Giovanni Gamalero Persoglio. English version

1971

14 December, Marina di Pisa
Giovanni Gamalero Persoglio, 30 years old, university student

On the night between Saturday 13 February and Sunday 14 February 1971, a 29-year-old Pisan university student majoring in engineering, Giovanni Persoglio Gamalero, returned home in the company of his wife Graziella Leandri from an evening at the disco, at around 00.50, on the seafront of Marina di Pisa aboard his Alfa Romeo 1750 car, he stopped to check the origin of a wisp of smoke that he had seen coming out of Aldo Meucci’s butcher’s shop. Once he got out of the car he was overwhelmed by a strong explosion caused by a bomb: various metal fragments penetrated his entire body, in particular the abdomen and the right thigh, where a metal fragment, the largest and most blunt, tore his body cleanly. femoral artery. Help was called by some young people, who were in the nearby Piazza Sardegna, and by his wife who remained miraculously unharmed. The emergency services, which arrived with a considerable delay (almost two hours), could not help but confirm the death during transport to the hospital.
A few months later the investigations restarted thanks to the Archetto crime.
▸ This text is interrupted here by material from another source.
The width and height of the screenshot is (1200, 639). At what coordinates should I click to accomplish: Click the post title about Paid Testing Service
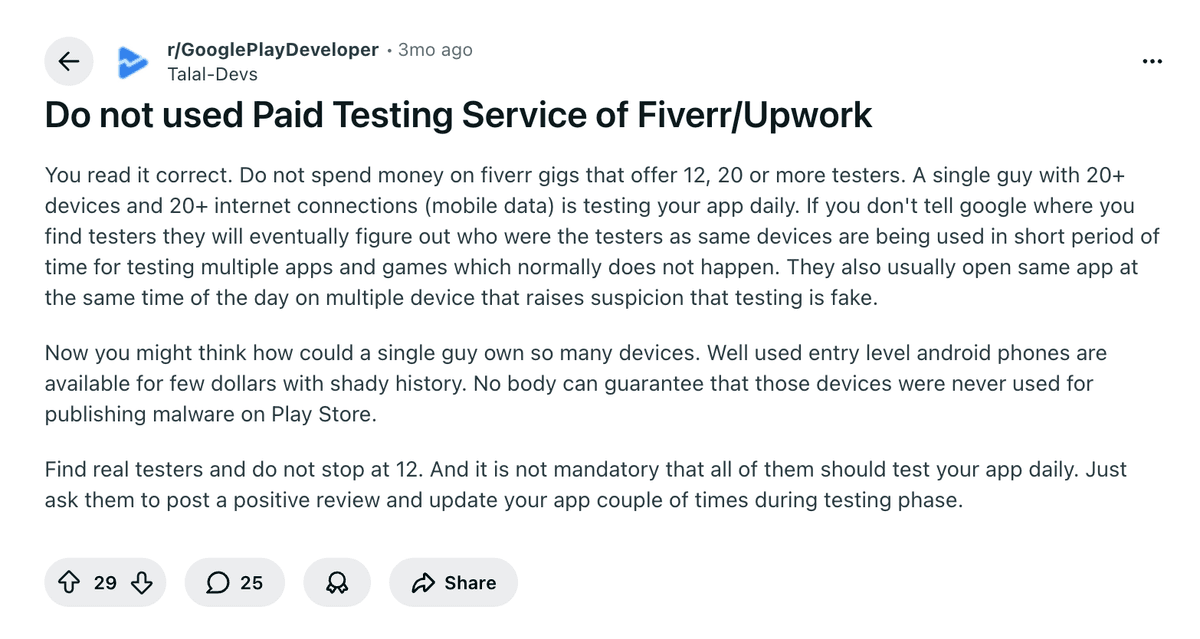(x=458, y=115)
The latter brought out the key witnesses of the Marina attack. On 21 May Michele Montomoli, a chemistry student and frequent visitor to the L’Archetto tavern, declared to the investigators that bomb attacks were often discussed at the L’Archetto and that on the evening of Friday 12 February 1971 Scarpellini had told him that in Pisa too a series of attacks were planned against fascist traders who, during the last strikes, had kept their businesses open. In particular, he had given him the name of the butcher’s shop in Marina di Pisa, and that he would have passed the explosive device through the meshes of the shutter. The day following February 12, Scarpellini confirmed that the attack was for that night and during a dinner he invited him to participate in it, as a chemist. He told him that the bomb would have been planted by three people, including an explosives expert, and that they would go to the site in the car of one of the three. The next morning, Sunday 14th, when he learned that a bomb had exploded in Marina and that a man had lost his life, he went to the Archetto and when he asked if he had actually taken part in the attack, Scarpellini, spreading his arms, said replied: “Yes, unfortunately that’s how it happened.” Subsequently they also spoke with Luciano Serragli who replied: “The path to revolution is long and full of blood.” At the end of June Tecla Puccini declared that the attack had been organized by Alessandro Corbara.
Alessandro Corbara and Vincenzo Scarpellini were sentenced to eight years in prison for the manslaughter of Giovanni Persoglio and one year and six months for the possession of weapons and explosives. According to the sentence, in Corbara’s diary: «the birth and advance of revolutionary groups is greeted with exultation; we talk about the Vatican and American influence on our political and social structure, the DC, the center-left government and the Sifar affair; it is argued that «when the very foundations of the already poor constitutional order are touched, one cannot fight only peacefully.». A few months earlier, in the Proletarian Left Struggle Sheets published by Renato Curcio and considered the ideological and operational antechamber of the Red Brigades, one could read: «… The organization of violence is a necessity of the class struggle… Against the institutions that administer our exploitation, against the laws and justice of the masters, the most determined and conscious part of the struggling proletariat has already begun to fight to build a new legality, new power. And to build his organization.” It is not difficult to detect a harmony between the documents that testify to the birth of terrorist groups in the north and the scenarios described in the papers seized in Pisa in Corbara’s office.